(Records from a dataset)
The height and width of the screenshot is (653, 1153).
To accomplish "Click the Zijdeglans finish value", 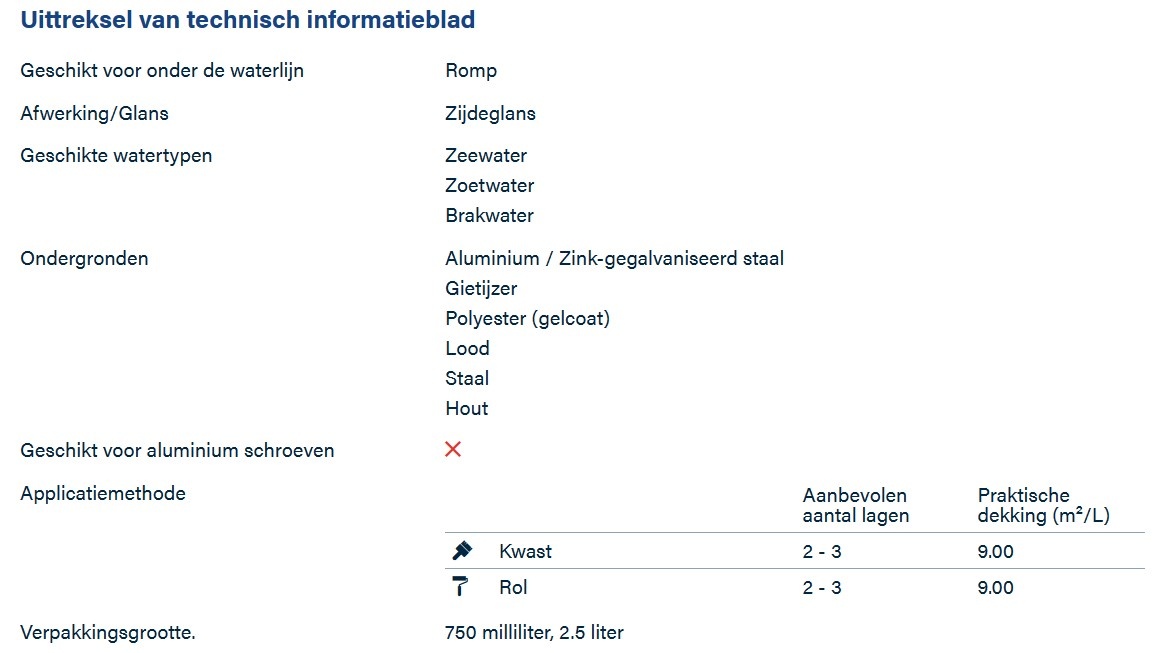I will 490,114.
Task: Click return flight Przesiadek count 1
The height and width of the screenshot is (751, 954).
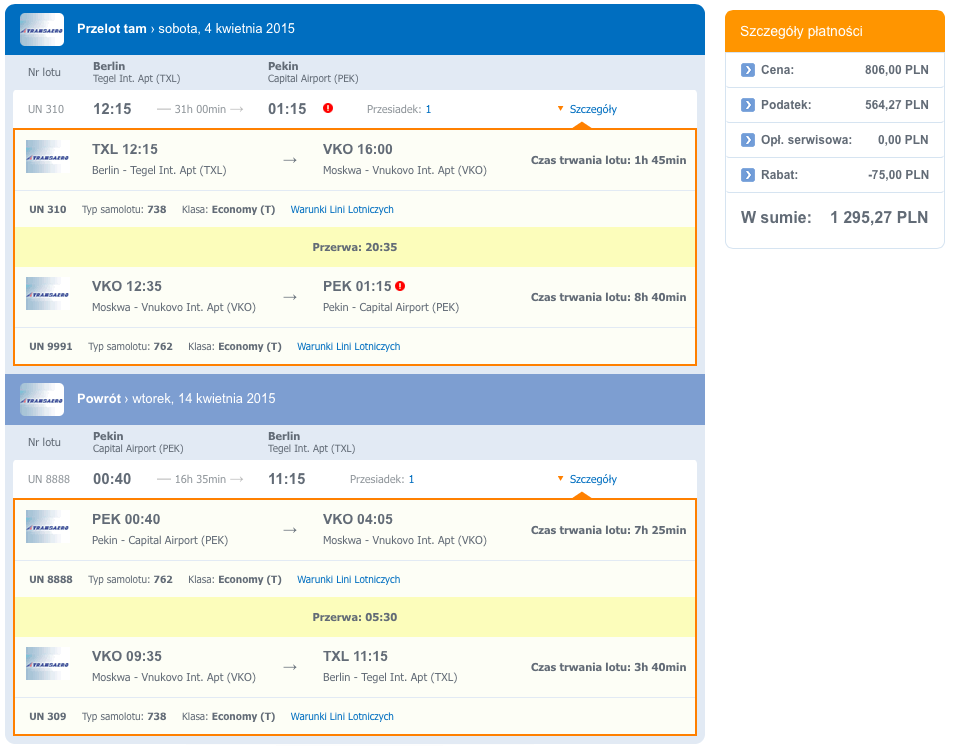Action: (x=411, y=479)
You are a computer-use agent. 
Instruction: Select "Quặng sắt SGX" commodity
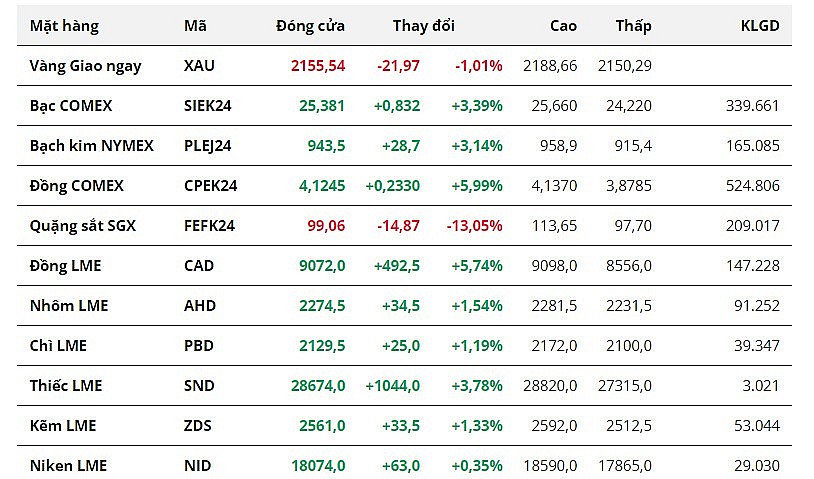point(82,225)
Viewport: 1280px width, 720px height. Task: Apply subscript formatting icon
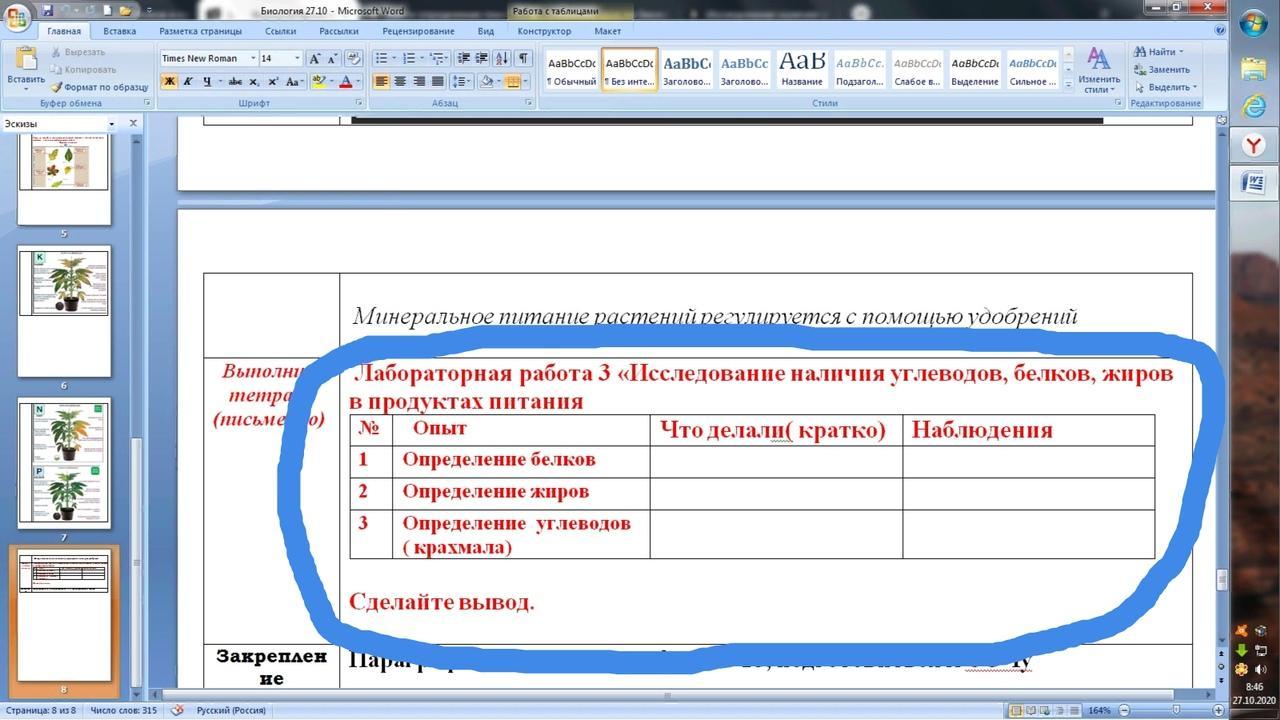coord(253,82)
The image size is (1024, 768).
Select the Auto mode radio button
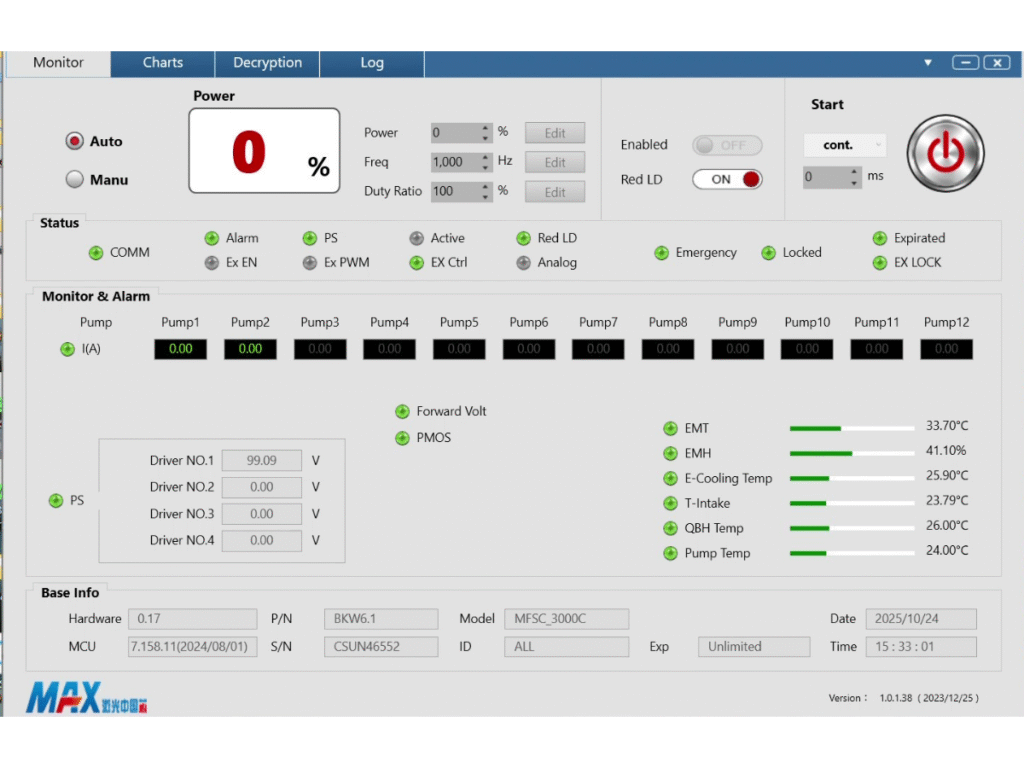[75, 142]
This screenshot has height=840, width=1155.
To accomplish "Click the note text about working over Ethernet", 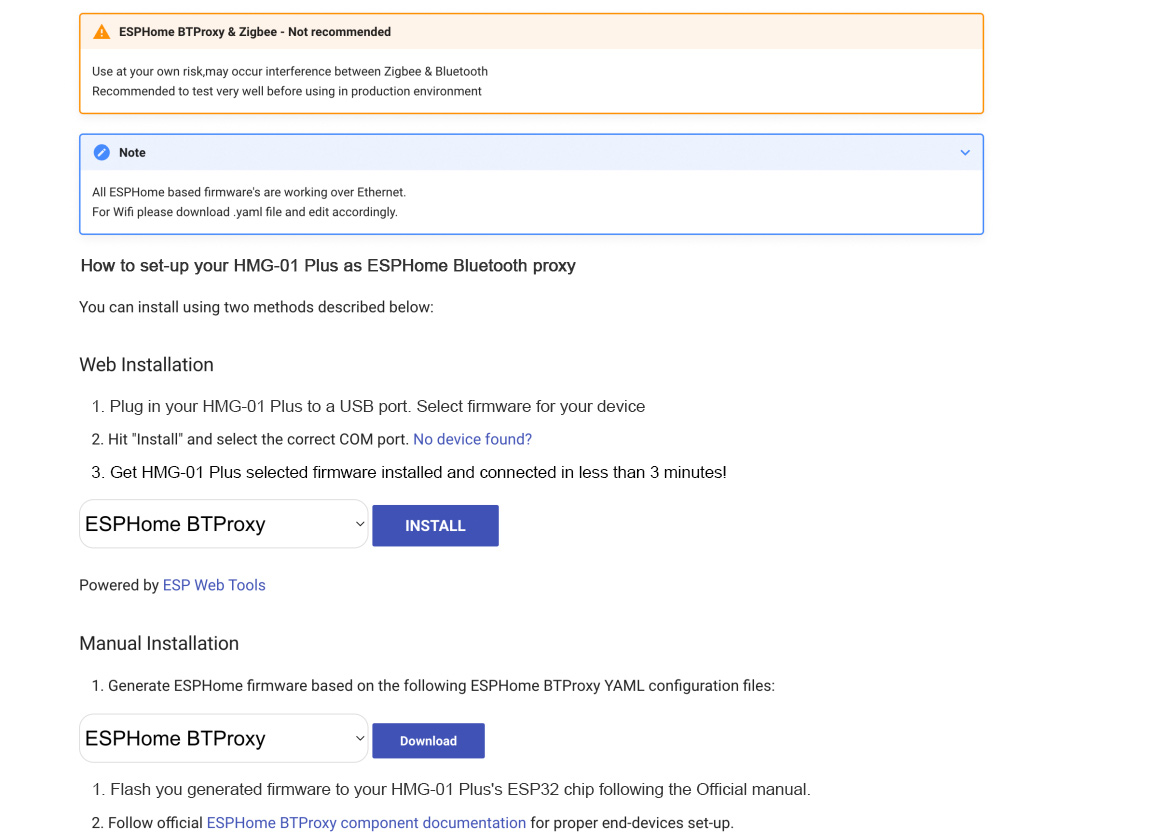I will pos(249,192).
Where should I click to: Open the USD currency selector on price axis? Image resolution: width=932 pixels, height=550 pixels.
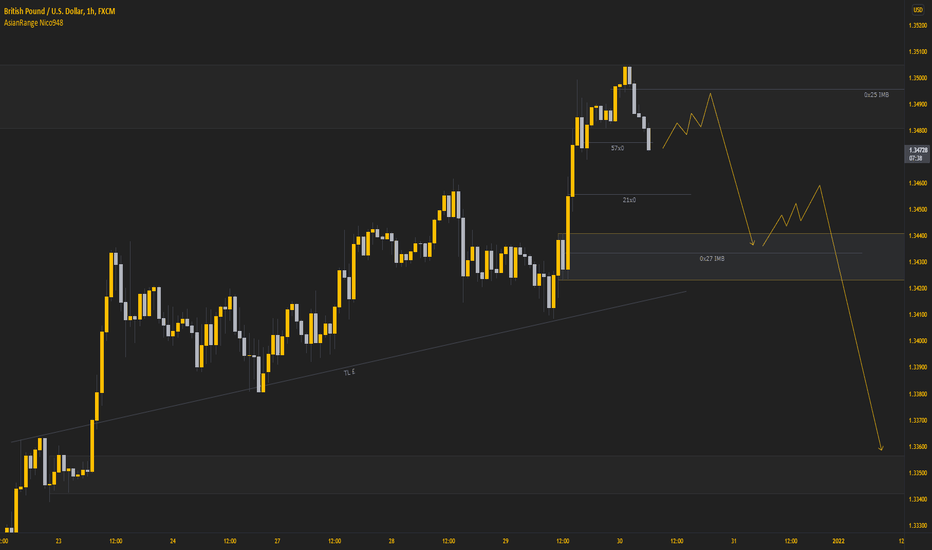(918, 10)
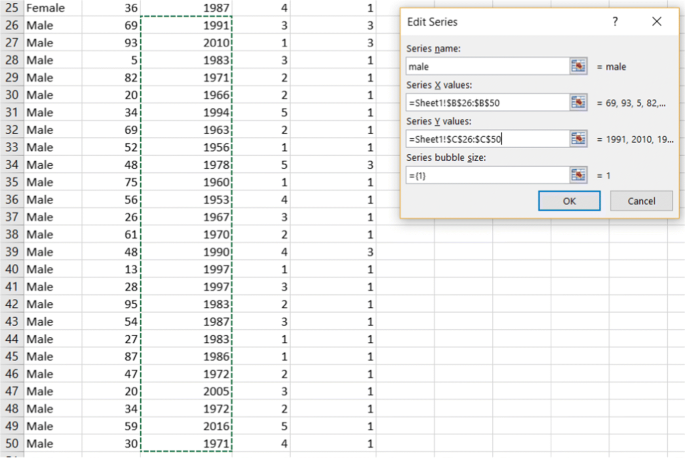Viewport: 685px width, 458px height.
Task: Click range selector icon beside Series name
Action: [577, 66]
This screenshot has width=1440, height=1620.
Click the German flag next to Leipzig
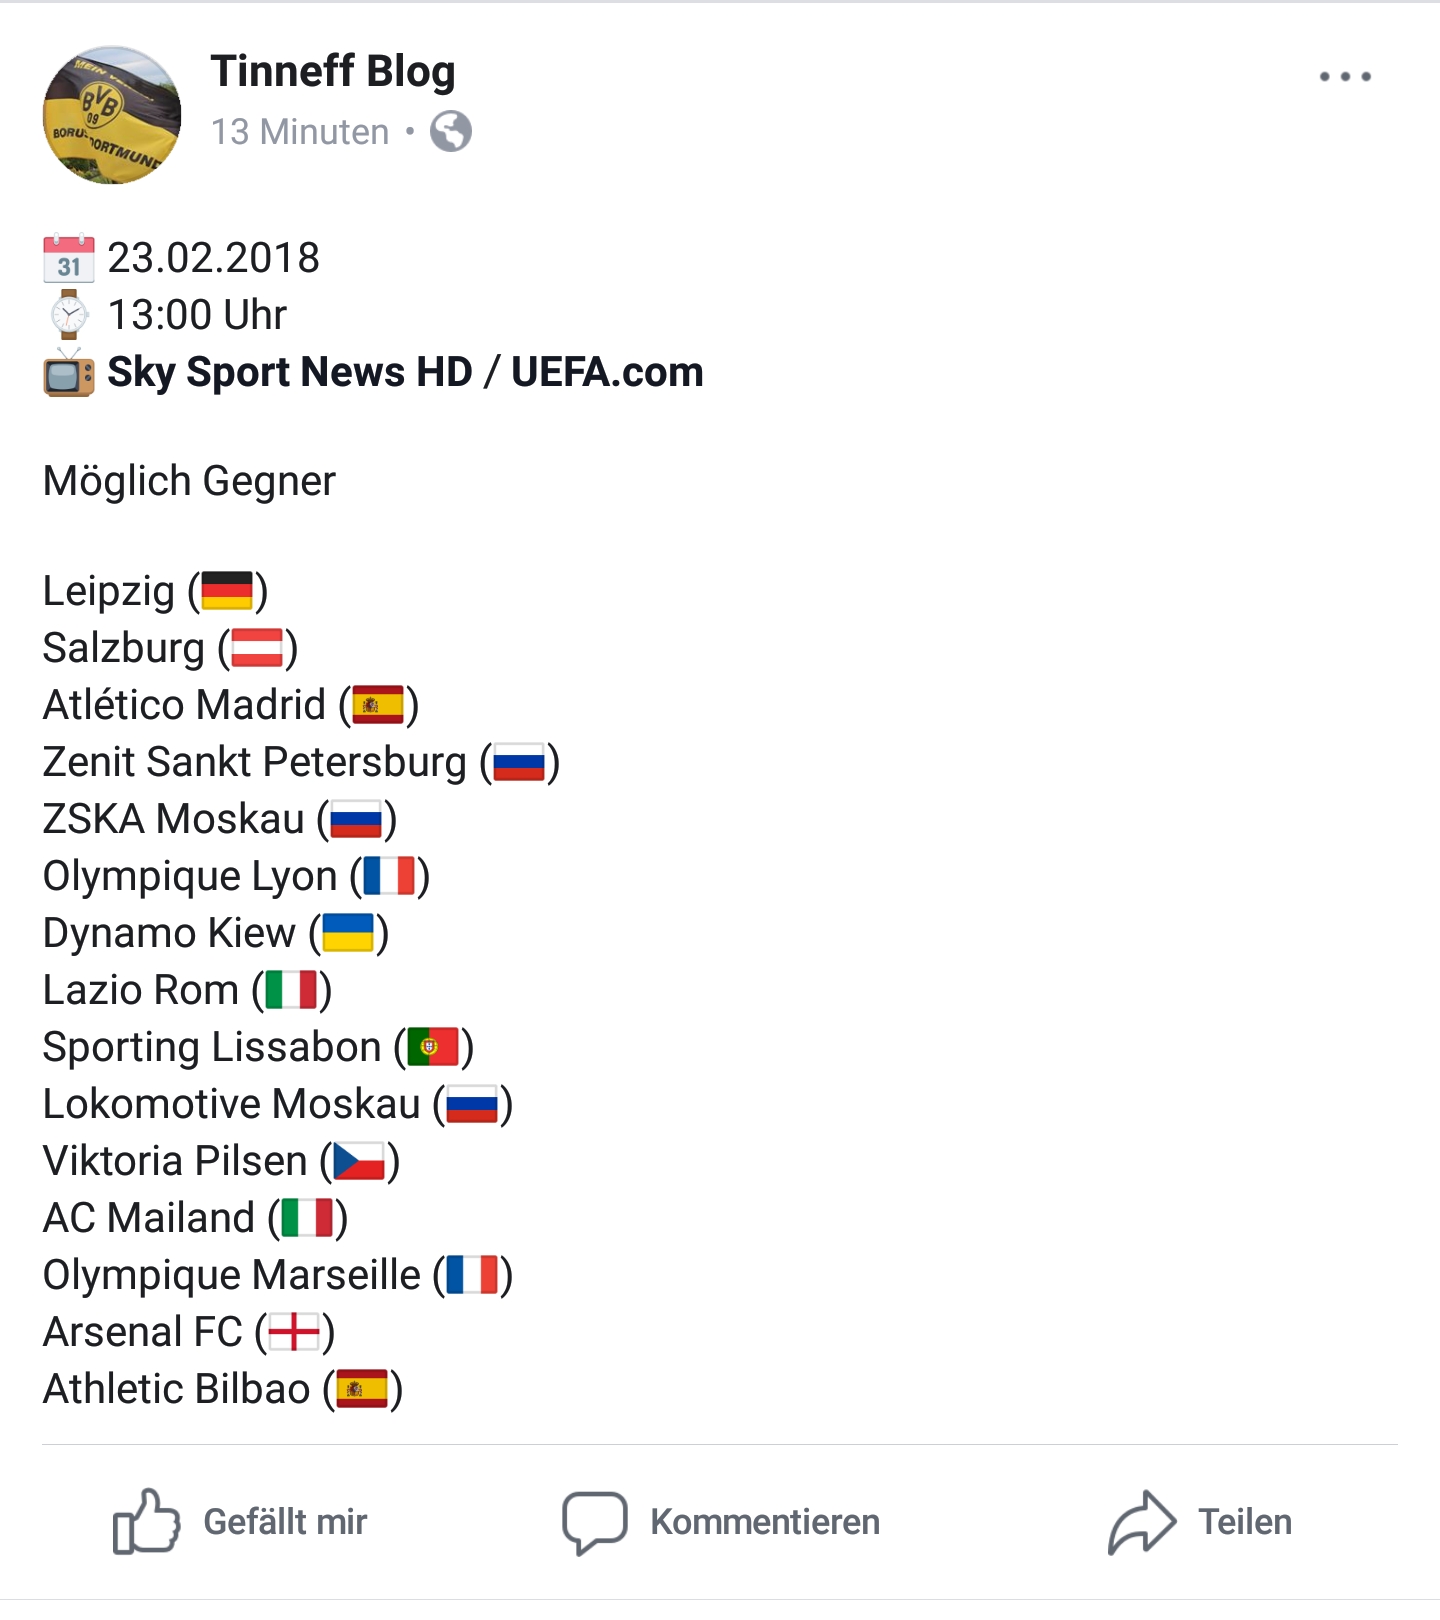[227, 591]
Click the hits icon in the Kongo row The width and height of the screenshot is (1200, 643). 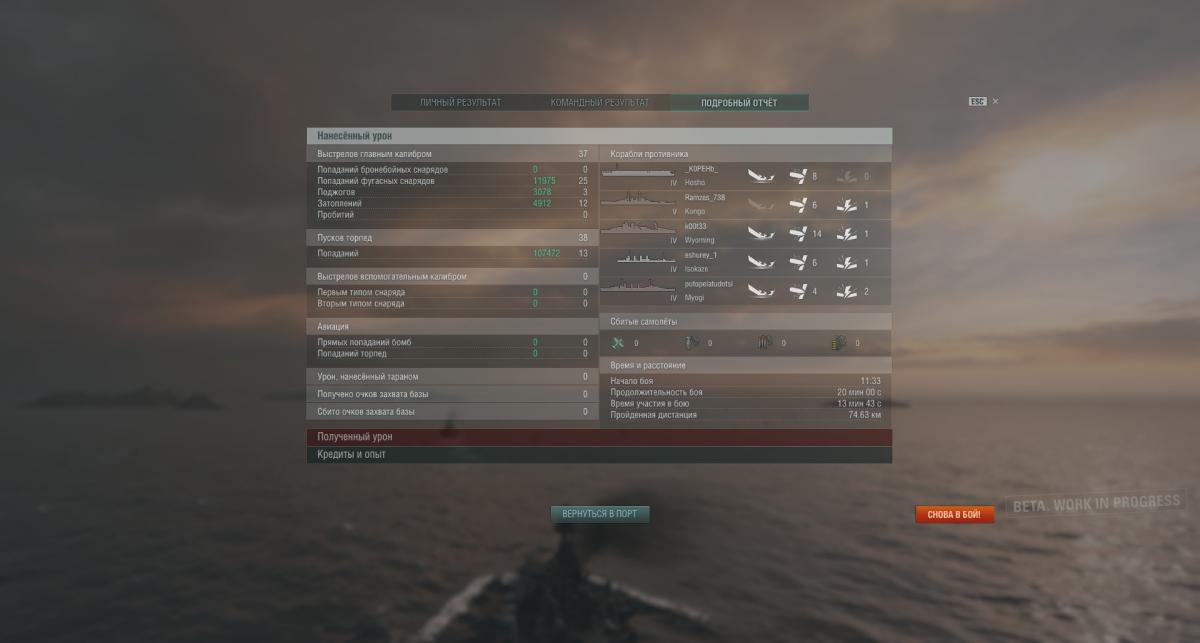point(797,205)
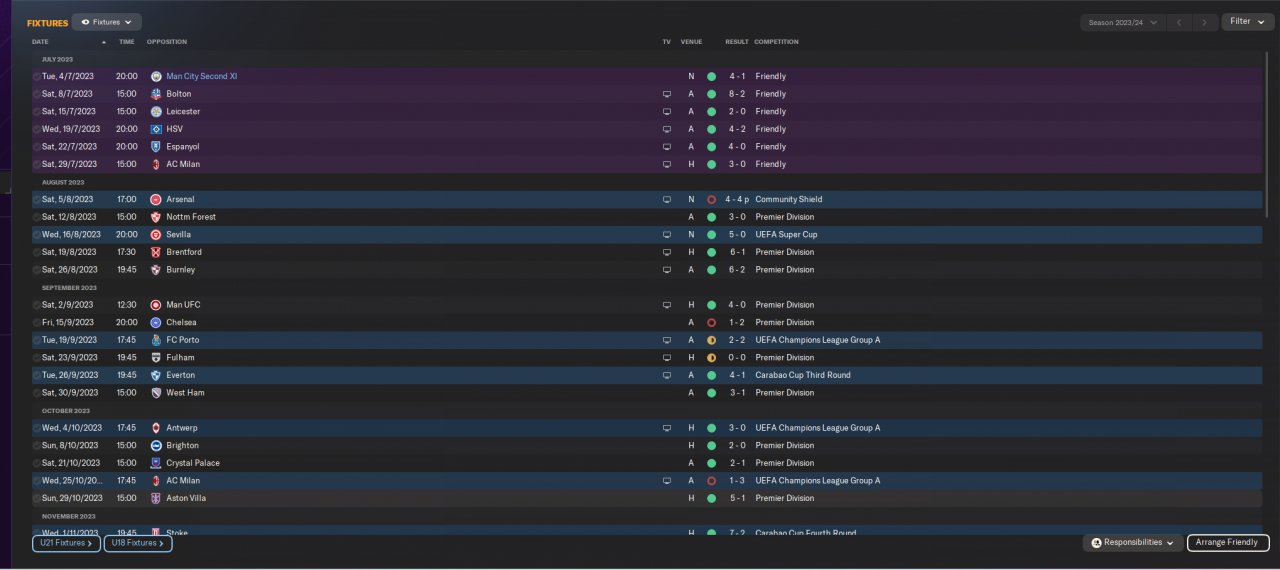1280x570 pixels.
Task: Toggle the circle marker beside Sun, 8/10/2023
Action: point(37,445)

**What you are asked to do**
Find each line in the records that includes the word "This". Report the total and nothing more.

**Solution below**
2